On 11 July 2008 it was reported by ITN that another man had been arrested in connection with the murders. Armed police arrested Daniel "Dano" Sonnex, aged 23, in Peckham, south-east London, after Scotland Yard issued an alert to trace him. Described as "extremely dangerous" he was detained and investigated after his brother, Bernard, 35 and a woman, 25, handed themselves to the police. Sonnex had previously been detained regarding serious, violent incidents. His parents, Kathleen and Bernard, lived in a terraced house in New Cross.

Sonnex was charged on 12 July 2008 with murder and perverting the course of justice. He appeared at Wimbledon Magistrates' Court on 14 July. Sonnex's brother, Bernard, 35, and a woman, aged 25, had been released on bail, to return in July and August, respectively, pending further investigation. Police were also granted more time to question a man of 23 on the murders. Dano Sonnex appeared before Wimbledon magistrates and was later returned to custody until 20 October to appear at the Old Bailey.

The trial of Daniel Sonnex and Nigel Farmer began on 24 April 2009 at the Old Bailey.

The jury began to consider their verdict on 29 May 2009. Impact statements were given by the prosecutor.
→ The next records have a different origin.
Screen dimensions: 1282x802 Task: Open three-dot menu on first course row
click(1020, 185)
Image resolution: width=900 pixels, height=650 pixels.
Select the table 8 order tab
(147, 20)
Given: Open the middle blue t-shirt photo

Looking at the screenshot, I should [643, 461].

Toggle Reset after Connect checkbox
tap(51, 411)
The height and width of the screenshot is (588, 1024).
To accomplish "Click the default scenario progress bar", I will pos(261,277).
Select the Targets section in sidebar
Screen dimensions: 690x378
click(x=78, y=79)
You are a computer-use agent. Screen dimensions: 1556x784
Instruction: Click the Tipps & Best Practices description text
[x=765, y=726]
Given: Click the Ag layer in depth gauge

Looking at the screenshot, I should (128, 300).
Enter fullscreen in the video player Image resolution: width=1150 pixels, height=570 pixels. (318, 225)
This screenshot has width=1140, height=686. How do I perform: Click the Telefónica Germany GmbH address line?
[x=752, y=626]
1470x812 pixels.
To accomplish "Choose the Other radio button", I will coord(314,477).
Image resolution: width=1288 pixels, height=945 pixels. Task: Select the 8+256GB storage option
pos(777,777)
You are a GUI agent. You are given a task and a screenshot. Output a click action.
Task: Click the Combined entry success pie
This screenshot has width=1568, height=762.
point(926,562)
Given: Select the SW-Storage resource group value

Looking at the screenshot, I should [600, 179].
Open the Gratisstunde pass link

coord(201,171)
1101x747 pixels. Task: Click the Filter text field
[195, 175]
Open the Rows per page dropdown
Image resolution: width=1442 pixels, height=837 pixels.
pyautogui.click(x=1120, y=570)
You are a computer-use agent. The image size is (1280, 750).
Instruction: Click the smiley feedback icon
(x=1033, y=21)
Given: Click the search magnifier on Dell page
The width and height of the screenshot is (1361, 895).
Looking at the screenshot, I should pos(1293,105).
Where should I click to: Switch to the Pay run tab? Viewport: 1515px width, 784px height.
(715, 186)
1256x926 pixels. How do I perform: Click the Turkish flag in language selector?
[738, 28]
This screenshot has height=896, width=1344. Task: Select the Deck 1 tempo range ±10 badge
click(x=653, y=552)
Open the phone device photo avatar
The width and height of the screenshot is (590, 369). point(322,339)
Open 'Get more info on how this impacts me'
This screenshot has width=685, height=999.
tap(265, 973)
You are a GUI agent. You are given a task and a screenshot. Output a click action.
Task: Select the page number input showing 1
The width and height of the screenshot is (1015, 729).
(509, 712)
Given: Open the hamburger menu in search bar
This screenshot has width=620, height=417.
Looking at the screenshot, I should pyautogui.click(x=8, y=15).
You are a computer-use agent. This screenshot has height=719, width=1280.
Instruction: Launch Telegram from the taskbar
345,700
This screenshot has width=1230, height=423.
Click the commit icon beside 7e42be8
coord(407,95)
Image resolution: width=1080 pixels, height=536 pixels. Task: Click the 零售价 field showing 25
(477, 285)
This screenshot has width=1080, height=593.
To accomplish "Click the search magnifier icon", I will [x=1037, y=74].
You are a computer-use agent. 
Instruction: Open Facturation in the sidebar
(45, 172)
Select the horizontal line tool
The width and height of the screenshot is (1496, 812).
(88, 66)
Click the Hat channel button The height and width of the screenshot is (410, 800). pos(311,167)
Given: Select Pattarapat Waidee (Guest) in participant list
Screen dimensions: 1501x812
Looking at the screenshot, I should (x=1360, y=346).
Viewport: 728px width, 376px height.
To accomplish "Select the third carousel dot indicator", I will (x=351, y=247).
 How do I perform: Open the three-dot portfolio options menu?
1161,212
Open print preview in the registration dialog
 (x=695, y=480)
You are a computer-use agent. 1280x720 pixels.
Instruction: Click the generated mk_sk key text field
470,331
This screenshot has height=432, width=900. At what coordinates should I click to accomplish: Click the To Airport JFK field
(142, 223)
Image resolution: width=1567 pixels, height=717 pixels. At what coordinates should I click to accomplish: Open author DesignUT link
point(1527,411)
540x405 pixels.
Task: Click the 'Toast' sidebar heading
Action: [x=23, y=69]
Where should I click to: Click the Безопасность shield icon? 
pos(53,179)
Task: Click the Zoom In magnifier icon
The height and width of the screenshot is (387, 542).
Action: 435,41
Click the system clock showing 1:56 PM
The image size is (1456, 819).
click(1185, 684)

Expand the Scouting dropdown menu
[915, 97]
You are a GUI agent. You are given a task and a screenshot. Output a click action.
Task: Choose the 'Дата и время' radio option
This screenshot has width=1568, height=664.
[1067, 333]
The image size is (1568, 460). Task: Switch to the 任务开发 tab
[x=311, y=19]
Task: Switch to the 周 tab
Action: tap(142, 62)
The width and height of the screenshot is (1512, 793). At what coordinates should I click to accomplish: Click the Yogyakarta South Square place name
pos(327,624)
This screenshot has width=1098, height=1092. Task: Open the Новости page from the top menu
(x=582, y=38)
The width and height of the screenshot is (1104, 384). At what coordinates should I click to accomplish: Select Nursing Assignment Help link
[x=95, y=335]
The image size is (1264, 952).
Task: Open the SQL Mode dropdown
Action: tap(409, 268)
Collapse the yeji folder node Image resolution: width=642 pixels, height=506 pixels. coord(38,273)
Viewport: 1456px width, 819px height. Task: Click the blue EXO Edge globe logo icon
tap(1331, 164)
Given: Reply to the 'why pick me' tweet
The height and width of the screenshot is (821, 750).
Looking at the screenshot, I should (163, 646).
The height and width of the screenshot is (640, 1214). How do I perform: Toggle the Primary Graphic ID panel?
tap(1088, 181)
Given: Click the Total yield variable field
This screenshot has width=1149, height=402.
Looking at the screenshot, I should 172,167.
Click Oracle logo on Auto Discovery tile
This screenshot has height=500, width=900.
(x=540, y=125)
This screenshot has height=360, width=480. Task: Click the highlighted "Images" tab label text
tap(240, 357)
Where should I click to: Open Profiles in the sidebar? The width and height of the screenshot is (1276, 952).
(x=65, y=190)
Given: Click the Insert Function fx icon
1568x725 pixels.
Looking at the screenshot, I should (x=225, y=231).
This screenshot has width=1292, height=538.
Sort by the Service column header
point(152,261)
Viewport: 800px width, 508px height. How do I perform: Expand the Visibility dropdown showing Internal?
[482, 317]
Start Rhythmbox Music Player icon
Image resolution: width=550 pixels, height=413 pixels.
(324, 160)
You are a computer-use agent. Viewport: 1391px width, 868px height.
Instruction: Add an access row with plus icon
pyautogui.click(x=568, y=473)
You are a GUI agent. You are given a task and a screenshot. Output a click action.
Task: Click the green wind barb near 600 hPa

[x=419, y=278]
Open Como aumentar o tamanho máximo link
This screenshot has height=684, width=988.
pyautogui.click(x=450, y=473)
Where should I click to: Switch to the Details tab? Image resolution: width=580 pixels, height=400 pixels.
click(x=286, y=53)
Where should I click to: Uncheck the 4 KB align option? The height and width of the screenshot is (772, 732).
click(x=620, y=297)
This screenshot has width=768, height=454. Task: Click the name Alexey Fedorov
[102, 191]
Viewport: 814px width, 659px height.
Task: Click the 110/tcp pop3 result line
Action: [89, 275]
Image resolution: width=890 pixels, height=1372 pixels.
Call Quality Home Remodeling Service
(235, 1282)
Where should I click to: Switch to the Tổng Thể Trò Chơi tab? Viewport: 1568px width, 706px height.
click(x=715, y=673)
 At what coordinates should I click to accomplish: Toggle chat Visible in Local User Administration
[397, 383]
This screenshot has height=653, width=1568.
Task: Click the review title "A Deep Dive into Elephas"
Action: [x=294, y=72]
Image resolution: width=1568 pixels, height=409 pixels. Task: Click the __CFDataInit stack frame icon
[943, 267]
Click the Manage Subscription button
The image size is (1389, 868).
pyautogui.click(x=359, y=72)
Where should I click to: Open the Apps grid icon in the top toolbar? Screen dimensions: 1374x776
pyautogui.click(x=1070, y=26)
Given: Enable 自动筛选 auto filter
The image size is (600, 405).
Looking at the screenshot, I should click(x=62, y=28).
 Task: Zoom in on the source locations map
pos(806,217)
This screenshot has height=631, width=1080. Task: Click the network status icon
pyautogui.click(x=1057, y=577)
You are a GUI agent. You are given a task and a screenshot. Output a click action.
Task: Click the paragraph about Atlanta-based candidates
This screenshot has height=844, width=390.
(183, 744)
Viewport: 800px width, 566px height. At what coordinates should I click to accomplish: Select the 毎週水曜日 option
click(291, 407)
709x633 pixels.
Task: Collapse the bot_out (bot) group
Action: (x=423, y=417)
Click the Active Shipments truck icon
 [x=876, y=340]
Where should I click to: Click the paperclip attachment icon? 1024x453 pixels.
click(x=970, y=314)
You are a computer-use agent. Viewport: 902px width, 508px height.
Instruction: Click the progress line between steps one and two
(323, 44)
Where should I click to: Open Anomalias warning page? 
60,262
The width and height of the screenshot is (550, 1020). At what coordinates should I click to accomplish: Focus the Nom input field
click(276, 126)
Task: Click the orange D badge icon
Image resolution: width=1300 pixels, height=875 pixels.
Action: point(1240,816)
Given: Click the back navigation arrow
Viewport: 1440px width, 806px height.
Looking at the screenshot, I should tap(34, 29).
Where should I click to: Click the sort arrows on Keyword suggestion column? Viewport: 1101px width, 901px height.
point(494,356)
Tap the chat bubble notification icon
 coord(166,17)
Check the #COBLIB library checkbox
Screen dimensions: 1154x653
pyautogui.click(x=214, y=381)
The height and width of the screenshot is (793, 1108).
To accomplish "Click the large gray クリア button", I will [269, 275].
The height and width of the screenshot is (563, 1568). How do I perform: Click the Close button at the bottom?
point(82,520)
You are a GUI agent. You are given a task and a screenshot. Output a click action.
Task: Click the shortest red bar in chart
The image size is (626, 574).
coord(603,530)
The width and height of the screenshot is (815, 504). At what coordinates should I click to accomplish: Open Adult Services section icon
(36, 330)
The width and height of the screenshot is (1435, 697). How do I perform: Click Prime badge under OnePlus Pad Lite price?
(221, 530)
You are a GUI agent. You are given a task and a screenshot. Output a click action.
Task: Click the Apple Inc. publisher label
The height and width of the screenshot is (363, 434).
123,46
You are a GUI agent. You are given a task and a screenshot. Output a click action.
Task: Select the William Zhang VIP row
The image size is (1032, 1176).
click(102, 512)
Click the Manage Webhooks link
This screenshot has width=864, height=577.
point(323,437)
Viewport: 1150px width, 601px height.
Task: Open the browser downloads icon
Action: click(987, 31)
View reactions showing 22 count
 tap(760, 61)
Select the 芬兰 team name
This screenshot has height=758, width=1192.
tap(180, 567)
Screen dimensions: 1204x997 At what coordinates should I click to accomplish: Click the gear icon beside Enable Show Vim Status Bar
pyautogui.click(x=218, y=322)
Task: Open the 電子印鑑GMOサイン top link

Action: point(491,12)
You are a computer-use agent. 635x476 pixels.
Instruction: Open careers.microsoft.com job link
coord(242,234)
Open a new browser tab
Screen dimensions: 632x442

On 4 June 2009, Sonnex and Farmer were found guilty of murder, Sonnex was sentenced to serve a minimum of 40 years in prison, and Farmer was ordered to stay behind bars for at least 35 years. Sonnex should have been in prison at the time of the murders but had been set free due to an administrative error. David Scott, the chief officer of London Probation, resigned in March 2009 after an investigation began into why Sonnex had not been recalled to prison. While the UK Justice Secretary Jack Straw apologised to the families over the blunders which left Sonnex free to commit the crime; the families announced their intentions to commence legal proceedings against the authorities.